And even if you don't.
By Christine Gorman
Doctors have long known that cutting back on salt or sodium can help lower blood pressure in folks with hypertension, a silent condition that increases the risk of heart attack and stroke. What hasn't been so clear is whether reducing the amount of sodium in diet will benefit those whose blood pressure is normal. Now comes word that restricting salt can indeed lower normal blood pressure levels according to a study published in the New England Journal of Medicine.The decrease in blood pressure occurred regardless of race and gender and whether or not study participants ate a "typical American diet," which is high in saturated fats and skimps on fruits and vegetables, or the so-called DASH (Dietary Approaches to Stop Hypertension) diet, which emphasizes lots of fresh produce, low fat dairy, fish and fewer sweets and which was proven in 1997 to reduce hypertension. The biggest decreases in blood pressure in this study were recorded in subjects who ate the DASH diet and reduced their sodium intake to 1, 200 mg a day.

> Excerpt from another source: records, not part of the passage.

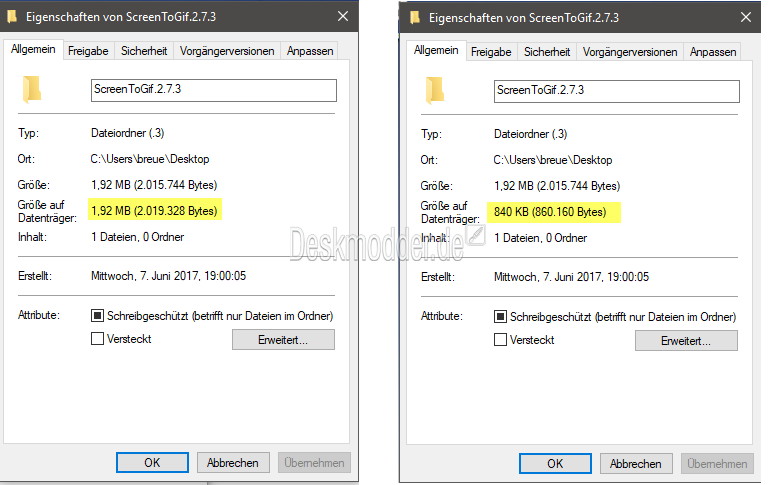Viewport: 777px width, 485px height.
Task: Close the left properties dialog
Action: point(343,16)
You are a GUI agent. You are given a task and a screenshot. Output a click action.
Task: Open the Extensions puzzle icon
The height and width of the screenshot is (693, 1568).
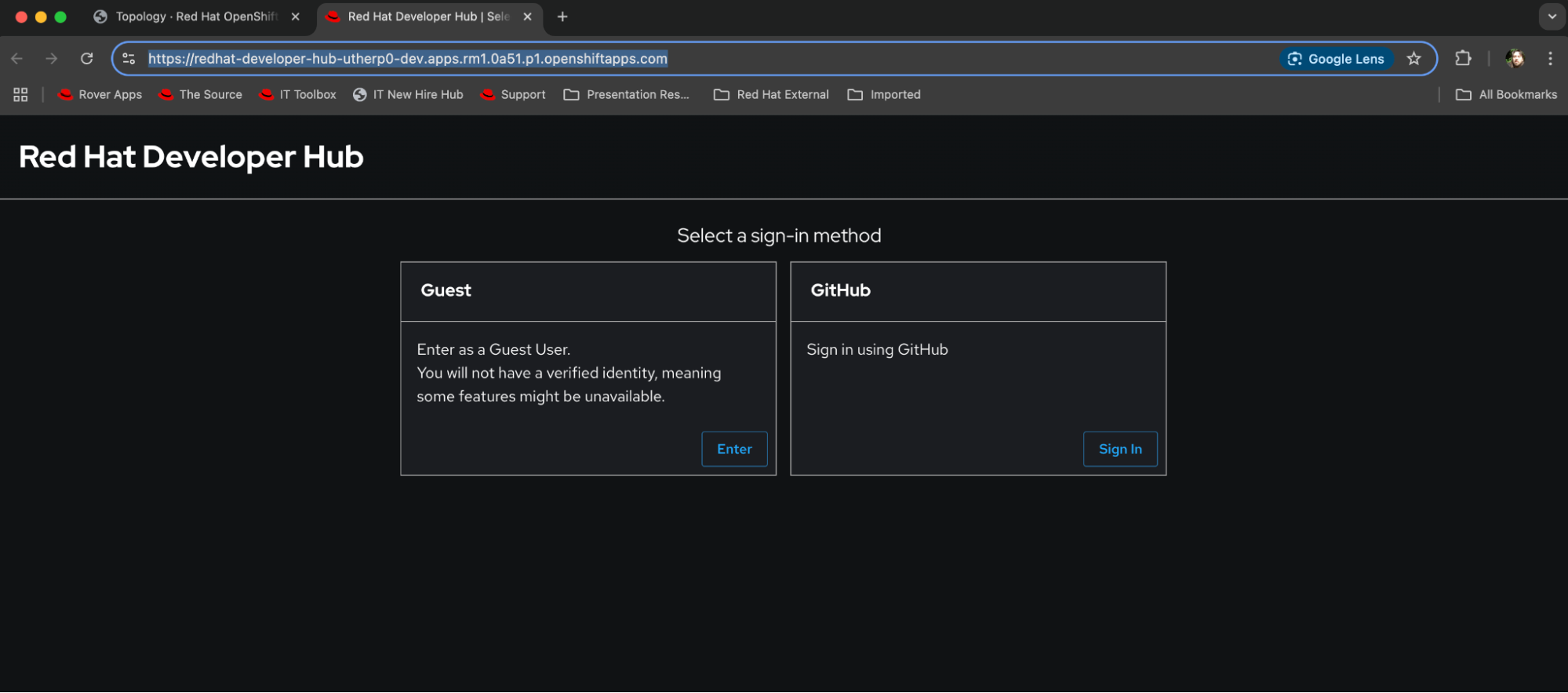click(1462, 59)
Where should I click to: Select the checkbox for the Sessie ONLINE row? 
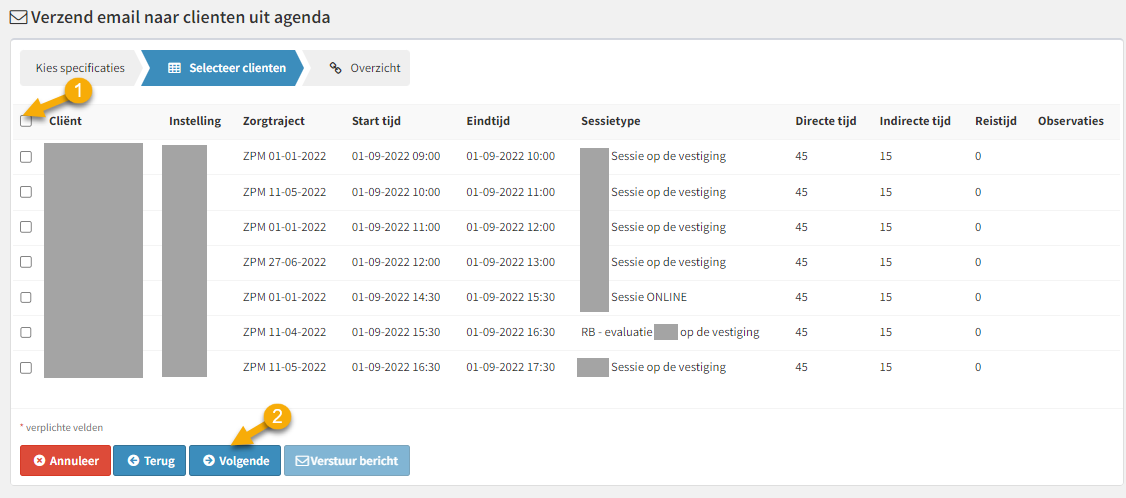coord(26,297)
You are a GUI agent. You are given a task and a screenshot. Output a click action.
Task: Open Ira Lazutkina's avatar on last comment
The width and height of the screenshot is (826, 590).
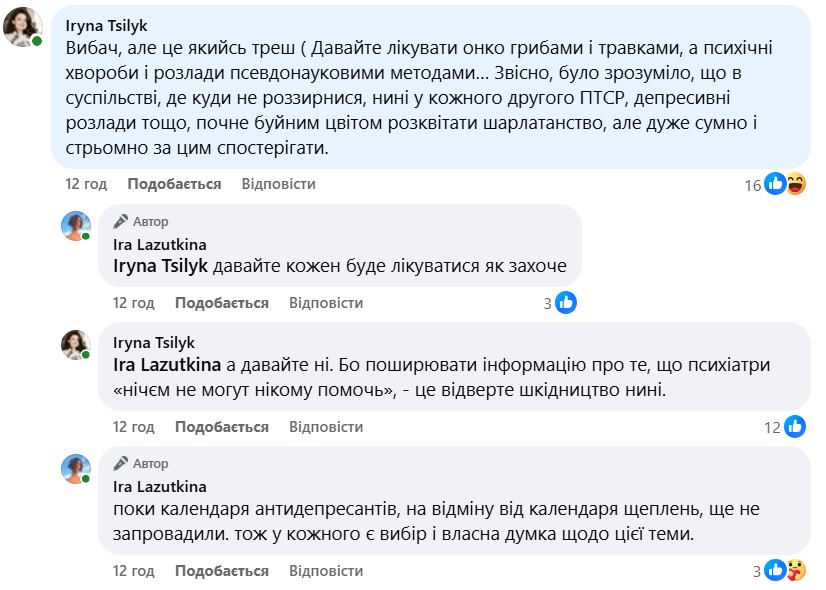(x=76, y=469)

Why is this significant? Public health experts estimate that Americans consume, on average, about 3, 500 mg of sodium - equal to about 9 grams of salt - each day. Current guidelines recommend consuming no more than 2, 300 mg of sodium - about 6 grams of salt - daily. It's now that we're that heavy-handed with the salt shaker. Most of our dietary sodium is added during food processing. To get down to 1, 200 mg, you'd have to forgo most prepared foods, take out deliveries and restaurant meals.
For people who periodically come home late from work too pooped to do anything but dial up some sodium-packed fast food, eating home-cooked meals all the time is not terribly practical. But with a little planning and some self-awareness, you can work around those occasional slips. Salt is, after all, essential to life. The trick is adopt an overall pattern of healthy living and not depend on any one thing to make up for bad habits.
So pay attention to how much salt you're eating, but don't forget to make fruits, vegetables and whole grains a larger part of your diet. They'll help lower your cholesterol levels as well as your blood pressure. Be sure to drink alcohol moderately, if at all. Losing weight - even just 4.5 kg - and exercising at least 30n minutes most days of the week can also have a marked effect on blood pressure.
Folks with kidney problems should check with their doctors before cutting back on salt. If you do decide to cut down on salt, do it gradually to give your taste buds time to adjust. Try substituting lemon, parsley, pepper or oregano for salt.
Check food labels. Pasta sauces, canned meat goods, and frozen dinners often contain lots of sodium.
And remember, even if you don't have to worry about this now, you probably will eventually. Blood pressure usually increases with age. "We can't put everyone on drug therapy," says Dr. Frank Sacks pf the Brigham and Women's Hospital in Boston and the chairman of the DASH-sodium study. But everyone can try to do with a dash less salt.